> **GIVEN PASSAGE**:
※ ※ ※

At the end of the day, my hardware is not appropriate for SD, it works only through hacks like tiling in A1111. And while that’s fine for my hobby experimenting, I would like other people, or even myself once I finally upgrade my desktop, to be able to recreate my images in better quality, as closely as possible (or even try and create variations).
I already make sure to keep the “PNG info” metadata which lists most parameters, so I assume the main variable left is the RNG source. Are any of the options hardware-independent? If not, are there any extensions which can create a hardware-independed random number source?
If you’re talking about that VAE tiling feature or or Tiled Diffusion or whatever it’s called, I think that it shows up in the text below the image in A1111, and I think that anything that shows up there is also stored in the generated image’s comment metadata.
I don’t normally use Tiled Diffusion, if that’s what you’re referring to, but let me see if I can go generate something with it and check.
checks
Yeah, text:
Tiled Diffusion: {"Method": "MultiDiffusion", "Tile tile width": 96, "Tile tile height": 96, "Tile Overlap": 48, "Tile batch size": 4},
gets added to the text below the image and to the image metadata.That being said, I don’t know how far I’d trust the image metadata for reproducibility if this is a hard requirement you’re looking for. I have definitely seen various settings that mention that they induce non-deterministic behavior, and I’m not sure that all of those are encoded in the metadata. Also, while the version (and looks like git hash of built version) is encoded, I’m sure that not everyone is using the same version, and I don’t know what compatibility is like across versions.
EDIT: For example, see the “Optimizations” here:
https://github.com/AUTOMATIC1111/stable-diffusion-webui/wiki/Optimizations
You have a bunch of A1111 command-line optimizations options that have descriptions like:
And those are not encoded in the image metadata, and that’ll make a given output non-reproducible.

※ ※ ※

> **WHAT YOU ARE ASKED TO DO**:
From the discussion about reproducing Stable Diffusion images, duplicate the passage between "I already make" and "it and check.", inclusive.

(Collected data)
※ ※ ※

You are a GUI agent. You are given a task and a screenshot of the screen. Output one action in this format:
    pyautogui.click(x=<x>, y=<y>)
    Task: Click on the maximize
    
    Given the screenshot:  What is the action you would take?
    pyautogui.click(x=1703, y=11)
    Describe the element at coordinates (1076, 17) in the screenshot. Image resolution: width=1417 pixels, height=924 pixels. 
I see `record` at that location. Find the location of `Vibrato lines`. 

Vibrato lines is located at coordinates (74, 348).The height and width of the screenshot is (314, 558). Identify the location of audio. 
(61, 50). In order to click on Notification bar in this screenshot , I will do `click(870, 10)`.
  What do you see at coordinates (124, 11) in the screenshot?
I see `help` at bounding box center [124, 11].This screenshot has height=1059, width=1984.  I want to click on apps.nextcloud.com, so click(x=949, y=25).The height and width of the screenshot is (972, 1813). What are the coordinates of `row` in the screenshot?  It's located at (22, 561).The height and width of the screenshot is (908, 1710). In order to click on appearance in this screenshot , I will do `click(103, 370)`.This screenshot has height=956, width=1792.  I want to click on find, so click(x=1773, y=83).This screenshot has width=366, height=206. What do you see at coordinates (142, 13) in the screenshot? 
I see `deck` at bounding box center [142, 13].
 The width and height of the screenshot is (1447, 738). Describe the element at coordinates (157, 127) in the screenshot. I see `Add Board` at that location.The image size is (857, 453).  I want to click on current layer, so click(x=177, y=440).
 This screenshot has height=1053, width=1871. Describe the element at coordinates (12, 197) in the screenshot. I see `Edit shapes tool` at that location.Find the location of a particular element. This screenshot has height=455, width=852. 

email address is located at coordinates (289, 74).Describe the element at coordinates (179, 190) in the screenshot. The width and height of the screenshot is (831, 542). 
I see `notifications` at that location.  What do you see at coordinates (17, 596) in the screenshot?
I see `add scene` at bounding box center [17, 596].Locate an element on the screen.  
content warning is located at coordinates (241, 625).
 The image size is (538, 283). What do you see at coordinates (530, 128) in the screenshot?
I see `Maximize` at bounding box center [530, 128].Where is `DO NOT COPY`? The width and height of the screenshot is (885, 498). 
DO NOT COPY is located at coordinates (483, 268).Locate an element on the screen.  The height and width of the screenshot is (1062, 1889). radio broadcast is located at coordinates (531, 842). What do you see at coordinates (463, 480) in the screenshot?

※ ※ ※

> **TASK ANSWER**:
I already make sure to keep the “PNG info” metadata which lists most parameters, so I assume the main variable left is the RNG source. Are any of the options hardware-independent? If not, are there any extensions which can create a hardware-independed random number source?
If you’re talking about that VAE tiling feature or or Tiled Diffusion or whatever it’s called, I think that it shows up in the text below the image in A1111, and I think that anything that shows up there is also stored in the generated image’s comment metadata.
I don’t normally use Tiled Diffusion, if that’s what you’re referring to, but let me see if I can go generate something with it and check.